不要使用形如(5,)或者(n,)这样的“rank 1 array”, 而是显式地说明是\(m \times n\)的矩阵:

>>> a = np.random.randn(5,1)
>>> a
array([[ 0.7643396 ],
[-1.66945103],
[ 1.66235712],
[-0.06892102],
[-1.61347409]])
>>> a.T
array([[ 0.7643396 , -1.66945103, 1.66235712, -0.06892102, -1.61347409]])
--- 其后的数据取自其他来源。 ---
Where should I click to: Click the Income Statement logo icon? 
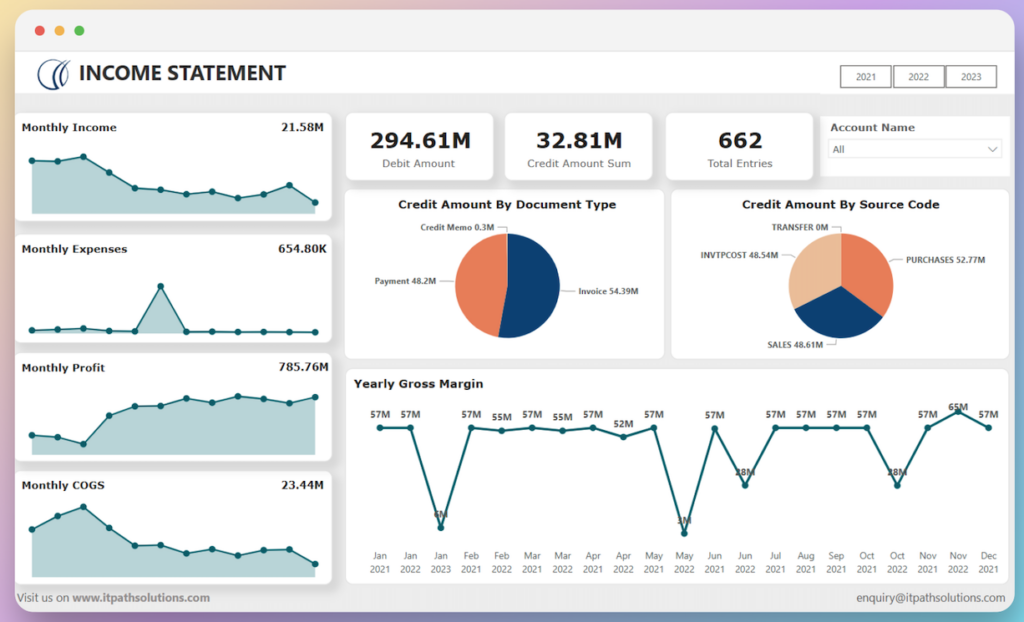(53, 73)
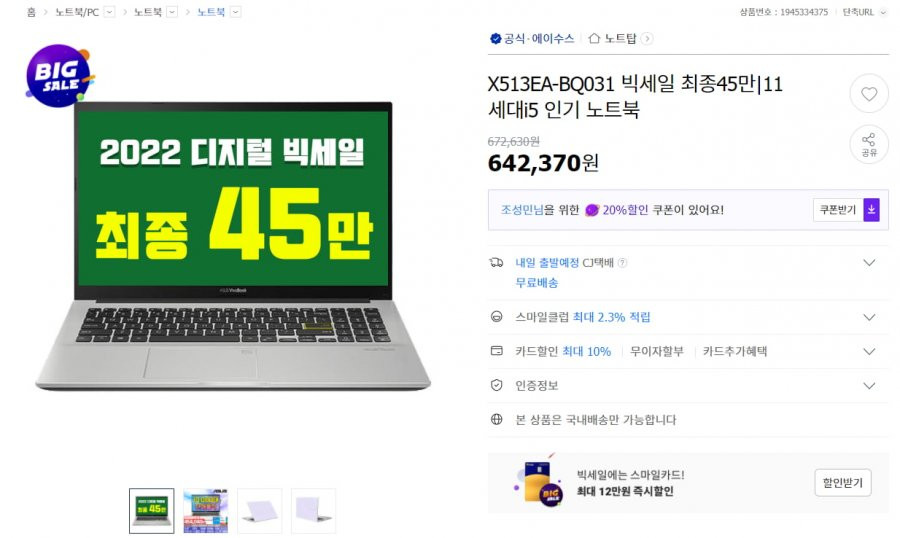Screen dimensions: 900x538
Task: Open the 노트북/PC breadcrumb dropdown
Action: tap(110, 12)
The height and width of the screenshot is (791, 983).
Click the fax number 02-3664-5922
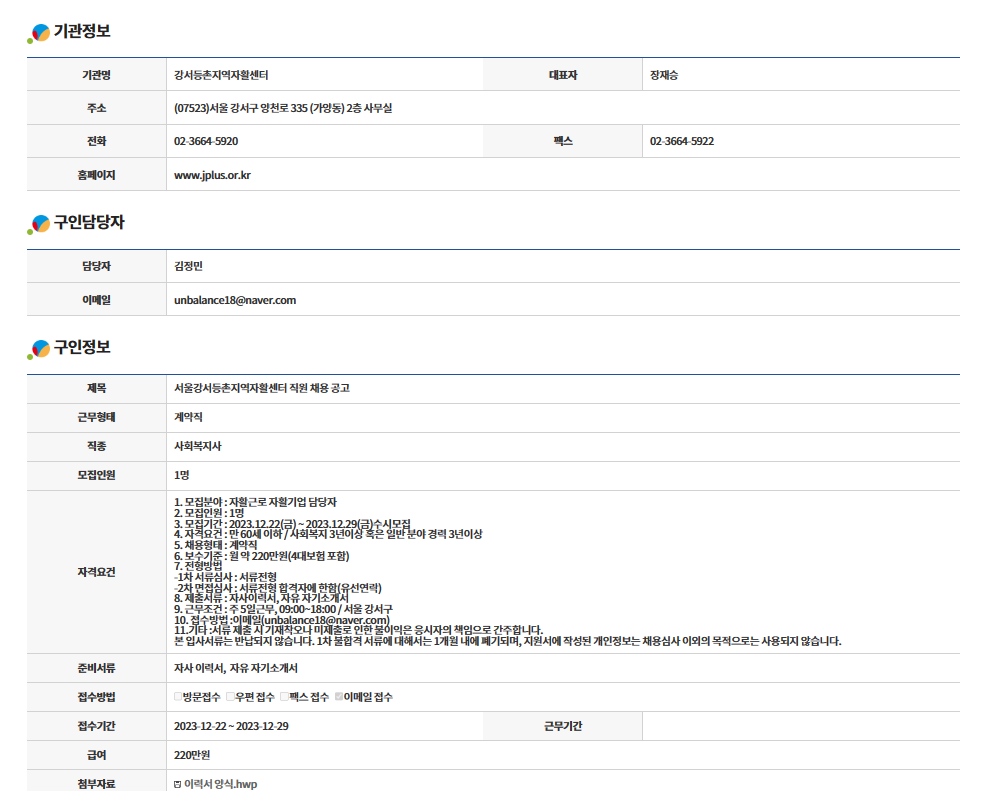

注意array([-0.19837642, -0.16758652, 1.57705505, 0.13033745, -0.81073889])array([[ 0.7643396 , -1.66945103, 1.66235712, -0.06892102, -1.61347409]])的区别(后者有两个方括号), 这说明前者是秩为1的数组而后者是一个真正的\(1 \times 5\)矩阵(就像C里一样矩阵是用二维数组表示的)(另外我觉得rank 1 array翻译为一维数组更为准确)

It can use assert() statement to make sure the dimension of one of vectors.

When you get a rank 1 array, you can use a.reshape to transform it into a (n,1) array or a (1,n) array.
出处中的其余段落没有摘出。